El pianista de jazz edita '10 Years Solo Live' en el que se reúnen 32 interpretaciones en solo

Brad Mehldau y, frente a él, un plato rebosante de chop suey con gambas. El concierto terminó hace horas, hace frío en Madrid y el chino es siempre un valor seguro. “No sé por qué hago las cosas”, suspira el artista entre fideo y gamba. “Cada generación tiene la música que le corresponde, supongo”. Las cosas de la pre-madurez. A sus 45 años, el pianista más imitado del jazz contemporáneo ha sentido el deseo irrefrenable de escribir el primer tomo de sus memorias sonoras, de donde éste 10 Years Solo Live en el que se reúnen 32 interpretaciones en solo grabadas en diversos escenarios europeos entre 2004 y 2014.

Todas las piezas han sido seleccionadas y ordenadas por su autor en cuatro grupos temáticos (Dark/Light, The Concert, Intermezzo/Rückblick y E Minor/E Major) en el deseo, aclara, de ofrecer una visión de conjunto: “He tratado de contar una historia de forma ordenada, con un principio y un final”. Sobre el temario diverso y variopinto se impone la personalidad de un creador obsesivo e implacable en su búsqueda desesperada de la belleza; una belleza ensimismada/endogámica que comparte con los miembros de una generación, la suya, temerosa de Dios y los mandamientos del sagrado catecismo musical.

El oyente deberá sintonizar el canal apropiado antes de someterse a las extenuantes cinco horas de una música excelsa y no tanto so pena de morir en el intento. Brad Mehldau es así, y así hay que tomarlo; coherente, escurridizo, abrumador, impredecible, en ocasiones; auto condescendiente, en otras, ofrece lo mejor de sí mismo en sus interpretaciones de los clásicos: Get happy, I´m old fashioned, On the street were you live... sus pudorosas lecturas monkianas –Monk es siempre Monk- contrasta con una versión de My favorite things que poco tiene que ver con la grabada por Coltrane. Brad es aquí, podría decirse, un “anti-McCoy Tyner”, tan diferente es el estilo de uno y otro pianista. También toca a Brahms, los intermezzos Opus 76 y Opus 119. Pero esto, mejor olvidarlo.

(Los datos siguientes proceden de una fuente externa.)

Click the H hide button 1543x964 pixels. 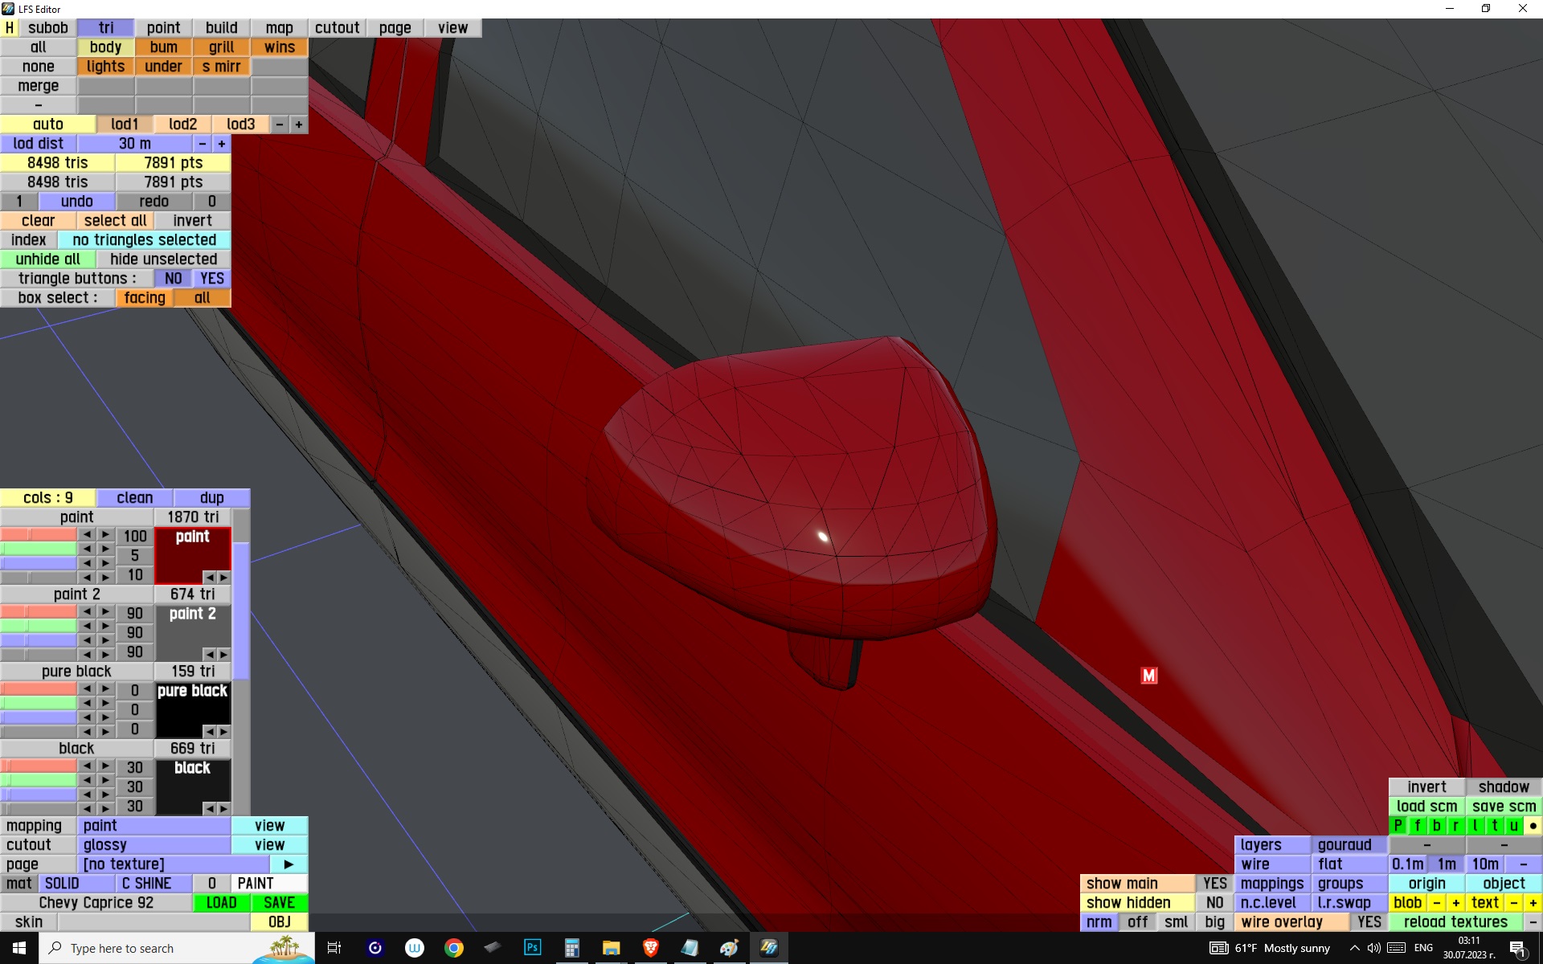tap(10, 28)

La interpretación sui generis de Dream brother, de Jeff Buckley, sugiere un mundo interior atormentado, lo que acaso tenga que ver con el aspecto prematuramente avejentado del artista. Materia para un psicoanalista. Como compositor, llama la atención una pieza - Waltz for J.B.- llena de sugerencias. No es la única, sí la mejor.

A Mehldau, se sabe, le gusta tocar a los clásicos del pop; a su manera, naturalmente. La música de Nirvana – Smells like teen spirit -, Lennon-McCartney - Blackbird -, Pink Floyd – Hey you -, The Verve – Bitter sweet symphony - y Ray Davies – Waterloo sunset - pasa por sus manos para salir convertida en otra cosa. En ocasiones, el pianista se sumerge en las aguas profundas de la interpretación hasta perderse de vista ( And I love her). Hipnotizado por la mismisidad de la materia sonora, Mehldau se hace uno con el instrumento ( Knives out ): “Hay momentos”, ha declarado, “en que entro en una especie de trance espiritual, pero siempre procuro mantener el control sobre lo que estoy tocando”. La borrachera mística desemboca en el apocalipsis de God only konws (sí, ¡la canción de los Beach Boys!). Fin de la historia.

En 10 Years Solo Live Brad Mehldau transita por la delgada línea que separa el estilo de la repetición con éxito desigual. Pero éstos son los riesgos del directo. Una de las mejores cosas del disco: las notas debidas al propio artista que acompañan la edición, en las que se desnuda musical y emocionalmente. Lo peor: el empeño de algunos en convertir en obra maestra lo que sea. Y es que, a veces, conviene escuchar la música antes de hablar sobre ella.